Sustainable Development Goals

The UN Member States adopted the 2030 Agenda for Sustainable Development in 2015 to act as a shared blueprint for peace and prosperity for people and the planet. It is comprised of 17 Sustainable Development Goals (SDGs). Each is an indiscriminate and urgent call to action for all countries. Goal 16 focuses on peace, justice and strong institution:

Goal 16 Promote peaceful and inclusive societies for sustainable development, provide access to justice for all and build effective, accountable and inclusive institutions at all levels.

One of the targets under Goal 16 is directly related to the right to access information held by public authorities:

Target 16.10 Ensure public access to information and protect fundamental freedoms under national legislation and international agreements

This target recognizes the crucial role access to information plays in building strong, accountable institutions and ensuring government transparency. It also highlights the importance of the free circulation of information in society, allowing people to make more informed democratic choices and hold
their governments to account. To assess whether this target is met, the SDG process uses the following indicator:

Indicator 16.10.2: Number of countries that adopt and implement constitutional, statutory and/or policy guarantees for public access to information

SDG Indicator 16.10.2 calls on states to adopt and implement RTI laws. This Methodology is a reliable and accepted system for measuring state progress in achieving the called for in Indicator 16.10.2.

Development & Pilot

The RTI-Evaluation methodology was developed in part through a two-year pilot project in the Pakistani provinces of Khyber Pakhtunkhwa and Punjab co-funded by the Deutsche Gesellschaft für Internationale Zusammenarbeit’s Support to Local Governance Programme and the Swiss Agency for Development and Cooperation.

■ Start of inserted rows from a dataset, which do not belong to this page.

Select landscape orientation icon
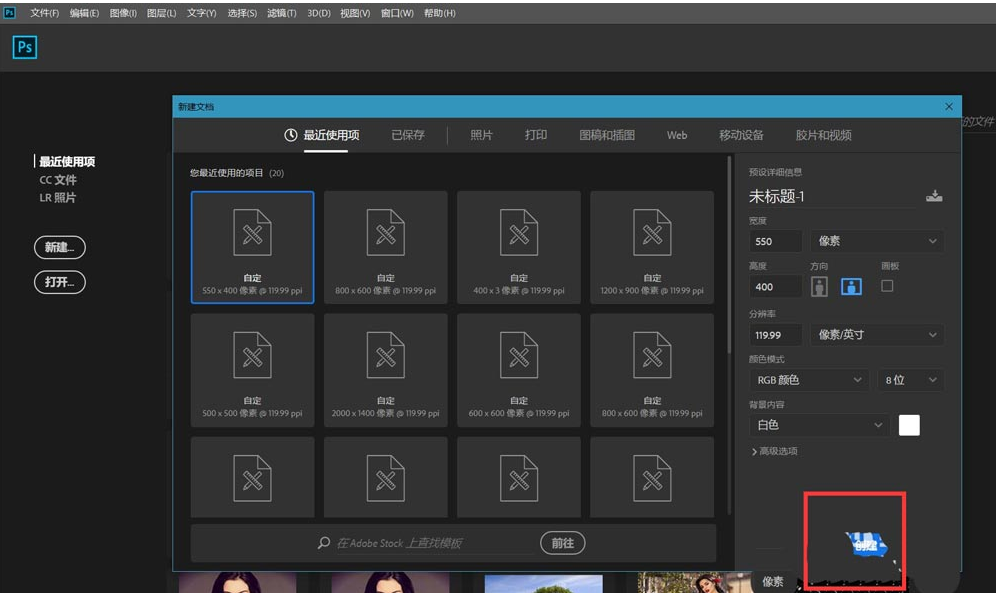This screenshot has width=998, height=593. click(x=851, y=287)
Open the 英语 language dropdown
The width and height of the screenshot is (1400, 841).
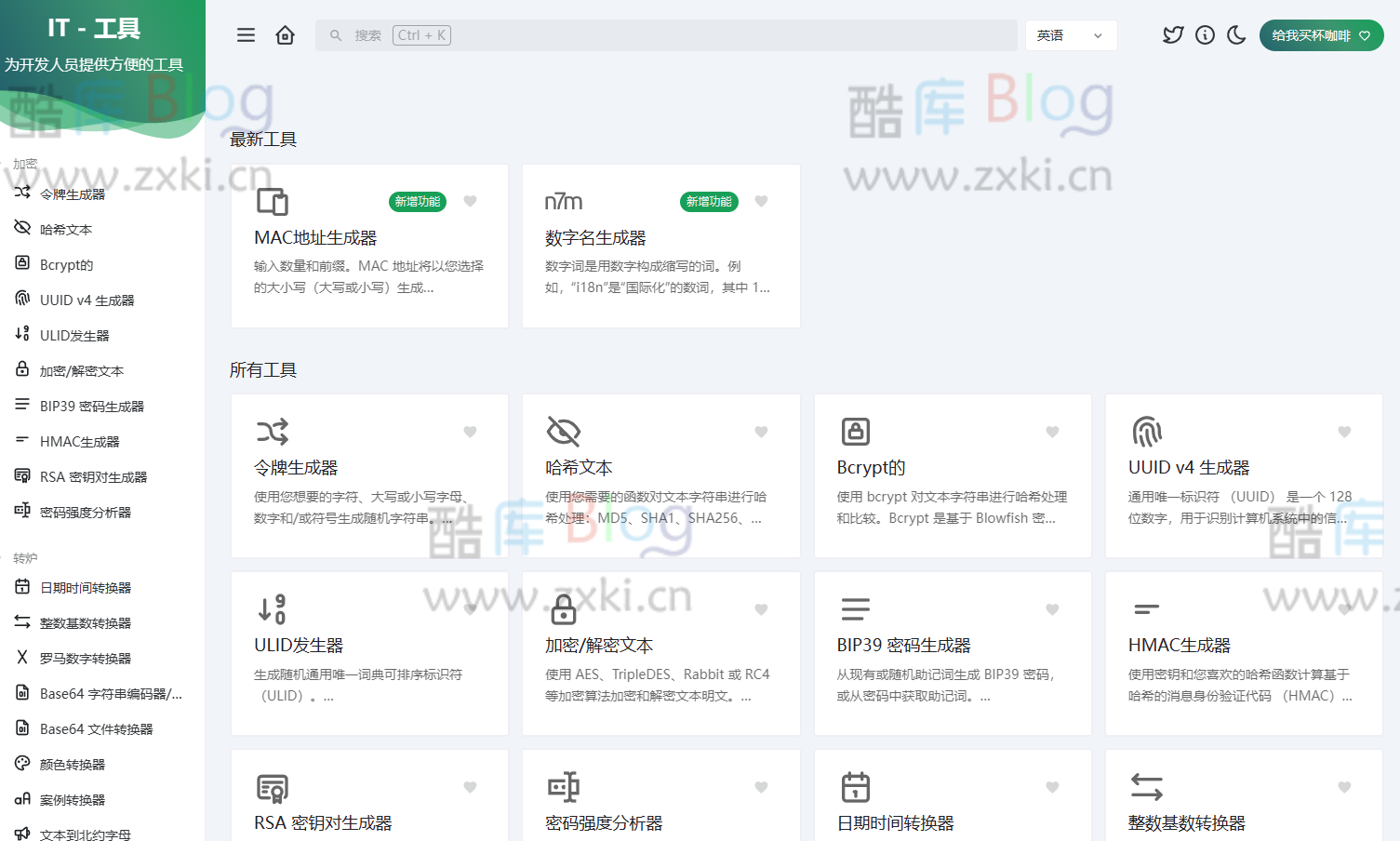(x=1071, y=34)
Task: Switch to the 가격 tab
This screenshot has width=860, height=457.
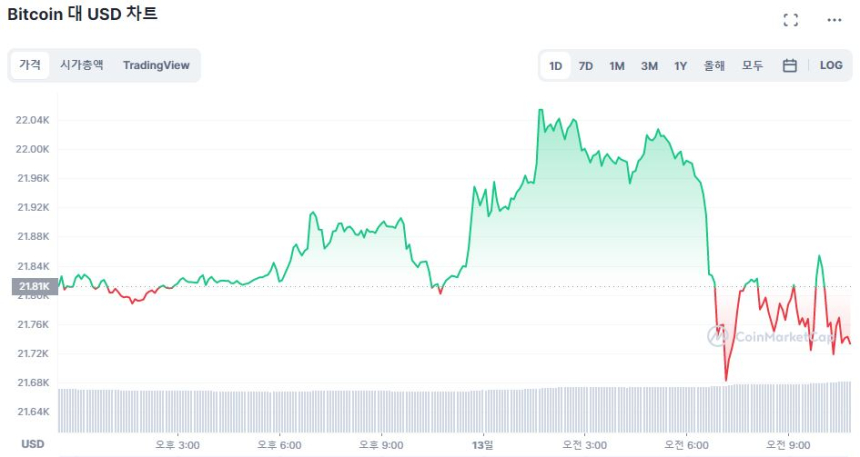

The CLD identified Pakistan as the prime jurisdiction in which to develop this Methodology. In 2002, Pakistan was the first country in South Asia to adopt an RTI law. However, the law was feeble and saw limited use by citizens. In 2013, Khyber Pakhtunkhwa province initiated a renewal of Pakistan’s RTI movement as part of its Good Governance Legislative Framework. This involved adopting what was, at the time, the most robust RTI law globally (the Khyber Pakhtunkhwa Right to Information Act, 2013), appointing an independent oversight body, the Khyber Pakhtunkhwa Right to Information
Commission (KP RTIC), and taking other steps to implement the law. Civil society and the media, for their part, responded by engaging heavily with the new law, making requests, appealing refusals, and using the right to promote government accountability and inform citizens. Azmat Hanif Orakzai,
the former Chief Information Commissioner of the KP RTIC, has described it as “breaking the sound barrier.”

The reforms reversed a long-standing culture of secrecy in the Pakistani government that went back to the British colonial period and forged a new relationship between the government and its people, one based on trust built through transparency and citizen engagement in public decision-making.
Punjab province quickly followed suit. By 2019, all jurisdictions in Pakistan except Baluchistan had adopted strong RTI laws.

This Methodology was prepared through an iterative process involving several drafts and extensive consultations. It is based on: studies of both Pakistani and international RTI laws; a review of attempts by other actors to develop RTI implementation assessment methodologies; extensive consultations with local stakeholders in Pakistan, including from government, from oversight bodies (information commissions), from civil society, from the media and academia; and consultations with international RTI experts.